I’ve recently been through several loudspeakers in the review process recently. And two in particular highlight a marked step-change in the way audio systems have sounded, and now sound.
The two loudspeakers are the excellent Graham Audio LS5/9 loudspeaker and the equally excellent – but very different – Triangle Signature Delta. The Graham Audio LS5/9 is very much of the old-school BBC transducer design (thin-walled wide-front baffle standmount box, relatively low-impact load, low sensitivity, gently rolled off top and bottom). The Triangle, on the other hand, is very much the new order of audio, with high sensitivity, a frequency response extended to the limits of the hearing of the best of us, a slim-baffle and thick cabinet).
The LS5/9 is one of the lesser-known and last BBC loudspeaker designs, developed in the late 1970s and early 1980s. Triangle was around at that time, but although its modern models have a heritage, it’s hard to see them as even distant relatives. Perhaps more importantly though, they sound very different to one another; that might sound obvious (they are from different companies, use different drivers, one is a three, the other a two-way… things like that) but the differences run deeper than most.

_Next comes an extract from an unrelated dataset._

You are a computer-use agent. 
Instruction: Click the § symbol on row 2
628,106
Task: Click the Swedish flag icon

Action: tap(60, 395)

In some ways, the Graham Audio is a time machine. It takes the listener back to a time when high frequencies were something to be gently encouraged, rather than emphasized. A time when bass was not considered a foundation stone to good sound and a time when the midrange was the place where all loudspeakers were judged.
We’ve moved on. As a loudspeaker like the Triangle demonstrates, an extended treble, clean almost to the point of brightness, and an authoritative bass are the orders of the day. It’s still important to get the midrange right – and in fairness, this has long been a strong-point for the French brand – but it’s just one of the priorities now.

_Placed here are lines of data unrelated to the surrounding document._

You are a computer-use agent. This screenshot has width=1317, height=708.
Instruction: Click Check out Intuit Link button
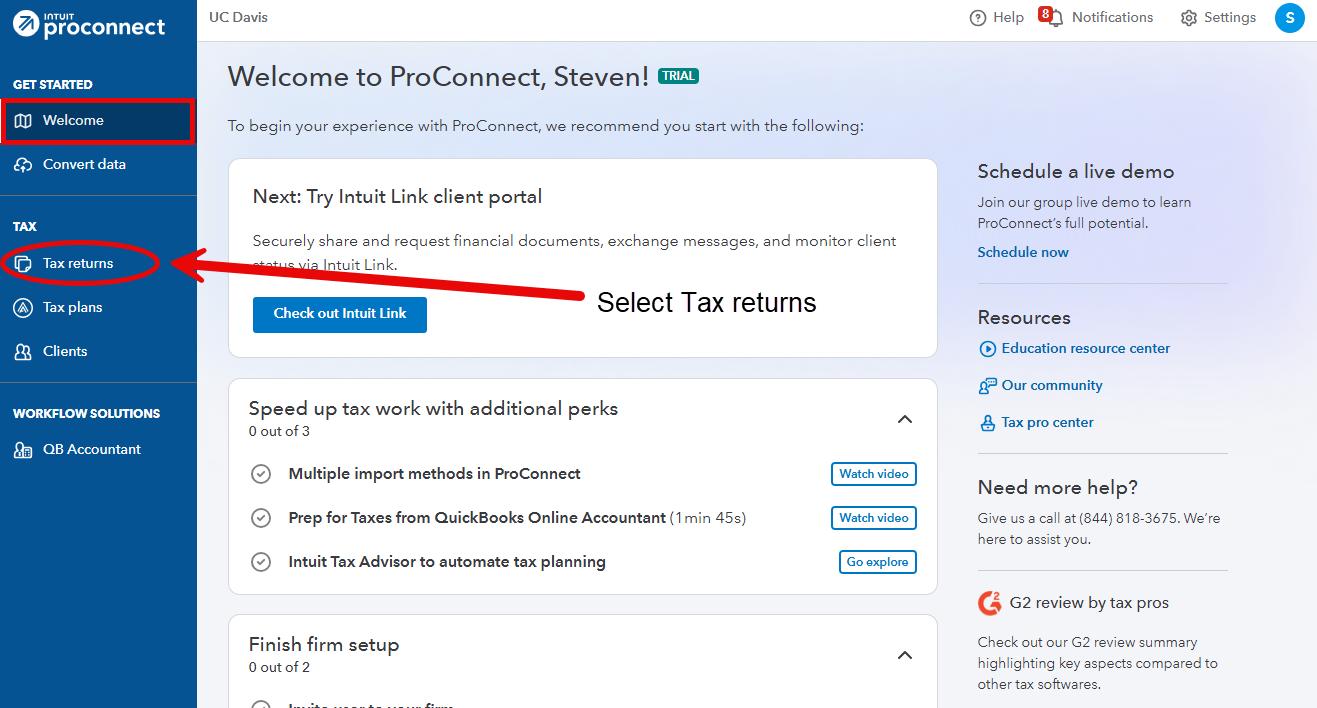pyautogui.click(x=340, y=314)
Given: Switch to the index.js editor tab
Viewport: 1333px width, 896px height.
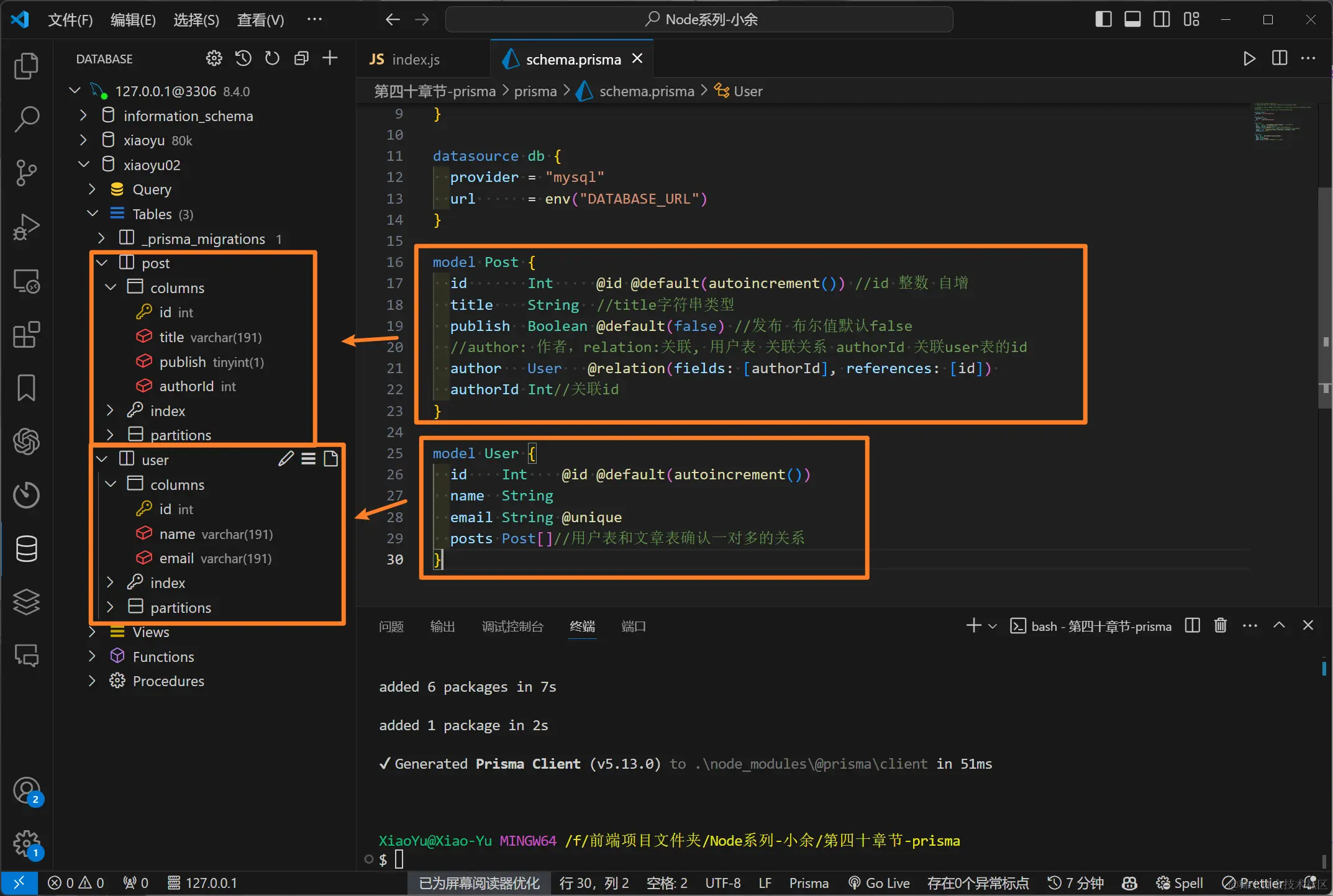Looking at the screenshot, I should 405,59.
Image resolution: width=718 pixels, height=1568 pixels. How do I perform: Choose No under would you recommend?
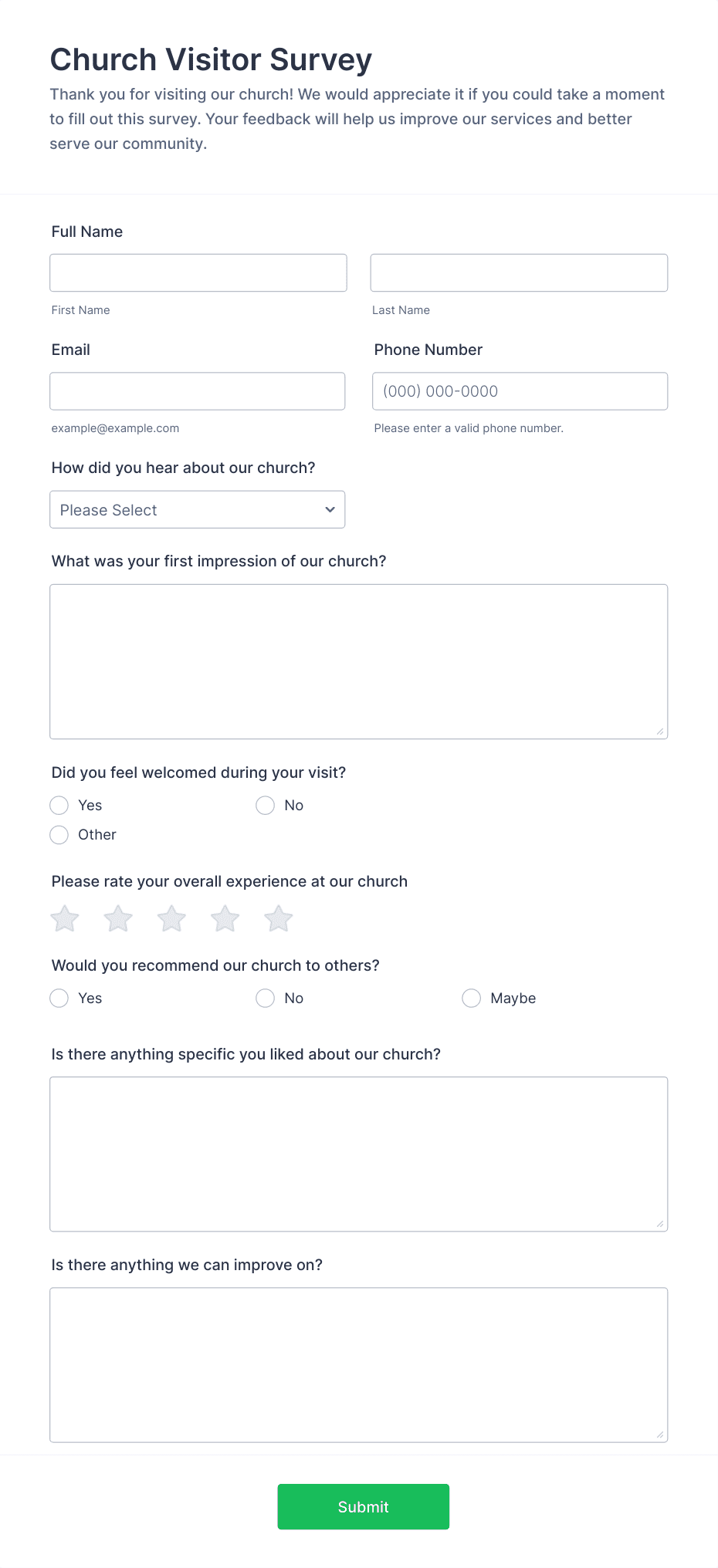265,998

In fact, you could argue that we moved on and are beginning to swing away from overly bright speaker systems. The days of zingy, stingy metal dome tweeters are behind us, even behind those who use metal dome tweeters. But the sound is still far brighter and far more forward today.
I don’t want this to descend into an argument that rose-tints either ‘bright, forward’ or ‘soft, laid-back’. A better line of reasoning might be to investigate ‘why’? I suspect it’s a combination of things.
A lot of what passed for good speaker design a few decades ago was constrained by the limits of materials science at the time. While it became possible thanks to companies like KEF making the first plastic cones and domes, it still took a while for a HF component beyond about 15-16kHz to catch on.
However, I think it comes down to changes in priority of the listeners themselves. A typical hi-fi enthusiast of the 1950s and 1960s wasn’t normally playing Elvis or The Beatles through his system. They were fans of classical, jazz and other kinds of acoustic music, the sound of which they tried to anchor in their heads and reproduce in the home. Whether a move from acoustic to amplified instruments did seem to spark interest in loudspeakers with a brighter top end is unclear, because correlation does not imply causation. But it warrants historical investigation.
This might even have a demographic component. What is impossible to separate is whether that demographic component (should it be demonstrable) comes down to learned response; certainly anyone in the Baby Boomer cohort (currently those aged between 50 and 68) will likely have spent their formative years listening to loudspeakers with a gentle roll-off, which anyone born in the 1970s or 1980s is less likely to have experienced. It’s anecdotal at best, but those who still have their own hair tended to like the Triangle sound, while those of superior maturity tended to like the Graham. Again, whether that’s due to history or even presbycusis is not easy to separate now.
It’s clear the drive toward more forward sounding loudspeakers is not without its exceptions. Alongside Graham Audio, fellow keepers of the BBC flame, Harbeth, Stirling Broadcast and Spendor have all had marked success in their product lines, and Tannoy’s Prestige range steadfastly refuse to push their sound forward. One could also look at designs from Audio Note, Avalon, Rockport and more that provide a sense of balance between the two polar opposites. However, the immediacy forward sounds provide does make for a compelling demonstration, which could also be a reason why more up-front sounding speakers dominate the market today.
Why is this an important consideration, though? There seem to be a lot of people expressing dissatisfaction with audio today. Some of that is directed at the spiralling price of top-end equipment, but others just find themselves out of sorts with what their audio system has to offer. To them, I’d say look to the speakers. If your system is forward sounding, try something a little less upfront; if it’s too laid-back, go with a more upfront sound. Or go for some genuine balance.
I think that just as tastes change over time, so we begin to change our perceptions about our own equipment. Over time, we start to crave something different. Not necessarily more, and not necessarily less; but ‘different’. And this could be the best way to find your way out of audio ennui.